Data entries
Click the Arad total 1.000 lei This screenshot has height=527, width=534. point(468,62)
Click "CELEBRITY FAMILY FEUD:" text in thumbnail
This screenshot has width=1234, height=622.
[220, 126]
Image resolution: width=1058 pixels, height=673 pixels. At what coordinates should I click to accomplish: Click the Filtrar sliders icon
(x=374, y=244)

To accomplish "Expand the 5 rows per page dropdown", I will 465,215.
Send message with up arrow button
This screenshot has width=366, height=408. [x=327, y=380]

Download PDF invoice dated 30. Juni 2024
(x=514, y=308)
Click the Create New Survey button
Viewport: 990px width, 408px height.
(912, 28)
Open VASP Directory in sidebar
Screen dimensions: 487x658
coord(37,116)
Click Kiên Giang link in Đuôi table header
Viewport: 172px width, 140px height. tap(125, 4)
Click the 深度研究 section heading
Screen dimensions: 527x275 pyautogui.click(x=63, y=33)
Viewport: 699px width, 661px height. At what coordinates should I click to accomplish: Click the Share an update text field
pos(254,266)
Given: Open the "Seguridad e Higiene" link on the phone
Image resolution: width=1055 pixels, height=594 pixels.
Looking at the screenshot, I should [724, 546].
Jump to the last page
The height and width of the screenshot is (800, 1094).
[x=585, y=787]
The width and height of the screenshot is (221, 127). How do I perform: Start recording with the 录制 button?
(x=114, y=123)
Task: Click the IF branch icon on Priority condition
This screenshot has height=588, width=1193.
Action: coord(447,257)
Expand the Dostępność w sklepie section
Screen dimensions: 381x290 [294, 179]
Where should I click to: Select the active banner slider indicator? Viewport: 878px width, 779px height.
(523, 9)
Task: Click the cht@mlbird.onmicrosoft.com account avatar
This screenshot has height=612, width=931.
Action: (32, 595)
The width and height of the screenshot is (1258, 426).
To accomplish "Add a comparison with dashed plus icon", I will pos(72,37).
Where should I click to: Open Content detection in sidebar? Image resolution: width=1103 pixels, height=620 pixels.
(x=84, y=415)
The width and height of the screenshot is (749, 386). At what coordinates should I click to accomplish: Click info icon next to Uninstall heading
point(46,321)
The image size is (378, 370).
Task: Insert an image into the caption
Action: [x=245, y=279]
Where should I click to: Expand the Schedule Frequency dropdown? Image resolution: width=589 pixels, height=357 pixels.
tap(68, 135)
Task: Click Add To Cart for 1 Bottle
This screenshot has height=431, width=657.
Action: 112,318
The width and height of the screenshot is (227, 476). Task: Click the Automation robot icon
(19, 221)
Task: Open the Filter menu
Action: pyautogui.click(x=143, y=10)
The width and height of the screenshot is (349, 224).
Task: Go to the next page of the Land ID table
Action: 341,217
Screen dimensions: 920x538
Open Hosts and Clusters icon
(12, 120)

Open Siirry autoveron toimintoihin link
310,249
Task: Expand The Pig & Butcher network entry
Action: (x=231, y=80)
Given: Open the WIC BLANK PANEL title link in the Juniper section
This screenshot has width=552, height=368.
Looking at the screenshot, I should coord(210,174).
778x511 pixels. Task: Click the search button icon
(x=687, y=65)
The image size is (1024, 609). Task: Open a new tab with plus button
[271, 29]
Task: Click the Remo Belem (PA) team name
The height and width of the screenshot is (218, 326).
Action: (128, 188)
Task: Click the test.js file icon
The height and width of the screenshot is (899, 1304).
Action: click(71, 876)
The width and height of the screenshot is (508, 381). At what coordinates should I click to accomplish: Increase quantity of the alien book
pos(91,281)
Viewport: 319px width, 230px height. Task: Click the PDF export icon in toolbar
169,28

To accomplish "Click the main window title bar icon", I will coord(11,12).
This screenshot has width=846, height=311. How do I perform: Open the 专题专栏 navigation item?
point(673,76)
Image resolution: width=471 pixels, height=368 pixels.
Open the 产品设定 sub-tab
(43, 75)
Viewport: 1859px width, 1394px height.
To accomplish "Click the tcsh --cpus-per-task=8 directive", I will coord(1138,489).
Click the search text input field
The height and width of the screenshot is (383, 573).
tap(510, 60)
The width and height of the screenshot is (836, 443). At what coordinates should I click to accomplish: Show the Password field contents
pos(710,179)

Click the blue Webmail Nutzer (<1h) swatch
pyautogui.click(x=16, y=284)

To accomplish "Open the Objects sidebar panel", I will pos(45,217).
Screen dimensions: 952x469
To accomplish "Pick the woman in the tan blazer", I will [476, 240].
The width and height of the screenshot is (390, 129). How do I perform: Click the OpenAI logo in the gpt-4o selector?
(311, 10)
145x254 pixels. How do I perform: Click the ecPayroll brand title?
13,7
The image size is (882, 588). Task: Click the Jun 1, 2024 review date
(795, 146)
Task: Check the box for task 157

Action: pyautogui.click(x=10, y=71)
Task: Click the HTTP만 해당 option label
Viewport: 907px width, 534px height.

EXERCISE: Make a word-for-word copy of the records.

OUTPUT BELOW:
Click the Arad total 1.000 lei This screenshot has height=527, width=534. point(468,62)
Click "CELEBRITY FAMILY FEUD:" text in thumbnail
This screenshot has width=1234, height=622.
[220, 126]
Image resolution: width=1058 pixels, height=673 pixels. At what coordinates should I click to accomplish: Click the Filtrar sliders icon
(x=374, y=244)

To accomplish "Expand the 5 rows per page dropdown", I will 465,215.
Send message with up arrow button
This screenshot has width=366, height=408. [x=327, y=380]

Download PDF invoice dated 30. Juni 2024
(x=514, y=308)
Click the Create New Survey button
Viewport: 990px width, 408px height.
(912, 28)
Open VASP Directory in sidebar
Screen dimensions: 487x658
coord(37,116)
Click Kiên Giang link in Đuôi table header
Viewport: 172px width, 140px height. tap(125, 4)
Click the 深度研究 section heading
Screen dimensions: 527x275 pyautogui.click(x=63, y=33)
Viewport: 699px width, 661px height. At what coordinates should I click to accomplish: Click the Share an update text field
pos(254,266)
Given: Open the "Seguridad e Higiene" link on the phone
Image resolution: width=1055 pixels, height=594 pixels.
Looking at the screenshot, I should [724, 546].
Jump to the last page
The height and width of the screenshot is (800, 1094).
[x=585, y=787]
The width and height of the screenshot is (221, 127). How do I perform: Start recording with the 录制 button?
(x=114, y=123)
Task: Click the IF branch icon on Priority condition
This screenshot has height=588, width=1193.
Action: coord(447,257)
Expand the Dostępność w sklepie section
Screen dimensions: 381x290 [294, 179]
Where should I click to: Select the active banner slider indicator? Viewport: 878px width, 779px height.
(523, 9)
Task: Click the cht@mlbird.onmicrosoft.com account avatar
This screenshot has height=612, width=931.
Action: (32, 595)
The width and height of the screenshot is (1258, 426).
To accomplish "Add a comparison with dashed plus icon", I will pos(72,37).
Where should I click to: Open Content detection in sidebar? Image resolution: width=1103 pixels, height=620 pixels.
(x=84, y=415)
The width and height of the screenshot is (749, 386). At what coordinates should I click to accomplish: Click info icon next to Uninstall heading
point(46,321)
The image size is (378, 370).
Task: Insert an image into the caption
Action: [x=245, y=279]
Where should I click to: Expand the Schedule Frequency dropdown? Image resolution: width=589 pixels, height=357 pixels.
tap(68, 135)
Task: Click Add To Cart for 1 Bottle
This screenshot has height=431, width=657.
Action: 112,318
The width and height of the screenshot is (227, 476). Task: Click the Automation robot icon
(19, 221)
Task: Open the Filter menu
Action: pyautogui.click(x=143, y=10)
The width and height of the screenshot is (349, 224).
Task: Go to the next page of the Land ID table
Action: 341,217
Screen dimensions: 920x538
Open Hosts and Clusters icon
(12, 120)

Open Siirry autoveron toimintoihin link
310,249
Task: Expand The Pig & Butcher network entry
Action: (x=231, y=80)
Given: Open the WIC BLANK PANEL title link in the Juniper section
This screenshot has width=552, height=368.
Looking at the screenshot, I should coord(210,174).
778x511 pixels. Task: Click the search button icon
(x=687, y=65)
The image size is (1024, 609). Task: Open a new tab with plus button
[271, 29]
Task: Click the Remo Belem (PA) team name
The height and width of the screenshot is (218, 326).
Action: (128, 188)
Task: Click the test.js file icon
The height and width of the screenshot is (899, 1304).
Action: click(71, 876)
The width and height of the screenshot is (508, 381). At what coordinates should I click to accomplish: Increase quantity of the alien book
pos(91,281)
Viewport: 319px width, 230px height. Task: Click the PDF export icon in toolbar
169,28

To accomplish "Click the main window title bar icon", I will coord(11,12).
This screenshot has width=846, height=311. How do I perform: Open the 专题专栏 navigation item?
point(673,76)
Image resolution: width=471 pixels, height=368 pixels.
Open the 产品设定 sub-tab
(43, 75)
Viewport: 1859px width, 1394px height.
To accomplish "Click the tcsh --cpus-per-task=8 directive", I will coord(1138,489).
Click the search text input field
The height and width of the screenshot is (383, 573).
tap(510, 60)
The width and height of the screenshot is (836, 443). At what coordinates should I click to accomplish: Show the Password field contents
pos(710,179)

Click the blue Webmail Nutzer (<1h) swatch
pyautogui.click(x=16, y=284)

To accomplish "Open the Objects sidebar panel", I will pos(45,217).
Screen dimensions: 952x469
To accomplish "Pick the woman in the tan blazer", I will [476, 240].
The width and height of the screenshot is (390, 129). How do I perform: Click the OpenAI logo in the gpt-4o selector?
(311, 10)
145x254 pixels. How do I perform: Click the ecPayroll brand title?
13,7
The image size is (882, 588). Task: Click the Jun 1, 2024 review date
(795, 146)
Task: Check the box for task 157

Action: pyautogui.click(x=10, y=71)
Task: Click the HTTP만 해당 option label
Viewport: 907px width, 534px height.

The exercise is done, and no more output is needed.